Turns out, my techno-block runs deeper than a temporary state of overwhelm or lack of inspiration. At first, with my classic double Sag, jump-in-headfirst, check-for-sharks-later disposition, I pounced on the idea of a virtual pulpit I could commandeer at a moment’s notice, giving my teacher/preacher side free reign to do what she loves best—teaching and preaching. Evangelizing unabashedly to a vast, imagined audience? I mean, really… how in the world could I possibly resist that? And as I vowed to keep my internet musings in absolute integrity with the way I’m determined to live my life, and do my work—as passionate, deep, honest, and real as I possibly can—I neglected to imagine a time when the very private, monastic, idealist side of me might balk at the idea of baring certain human realities, even if it was for educational purposes.

I am, after all, known in some circles as the chick with all the answers. 

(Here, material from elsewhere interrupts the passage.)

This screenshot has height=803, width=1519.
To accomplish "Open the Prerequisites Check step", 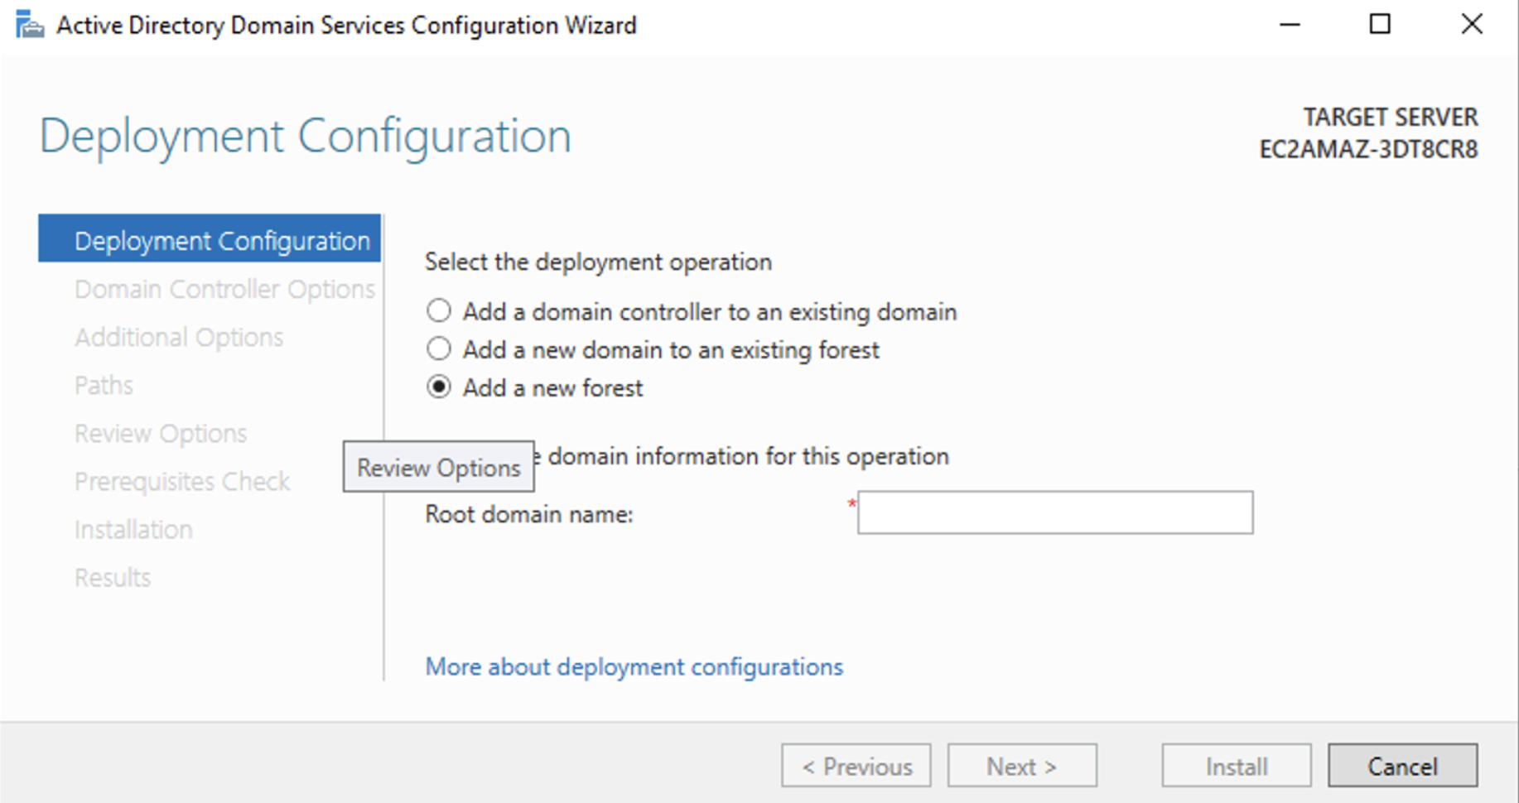I will coord(182,481).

So… here’s the larger conundrum being volleyed around in the boardroom of my brain for the past few months: What do I write about if all I have right now are questions? What happens to my place at the podium if I’m not all clean and shiny and dressed up for the spotlight? What will become of my audience if they find out I don’t, in fact, have it all figured out? I mean, what if they discover I’m… audible gasp… only human??? (Please, everyone, do not panic. Remain calm… and move immediately in an orderly fashion to the nearest exit.)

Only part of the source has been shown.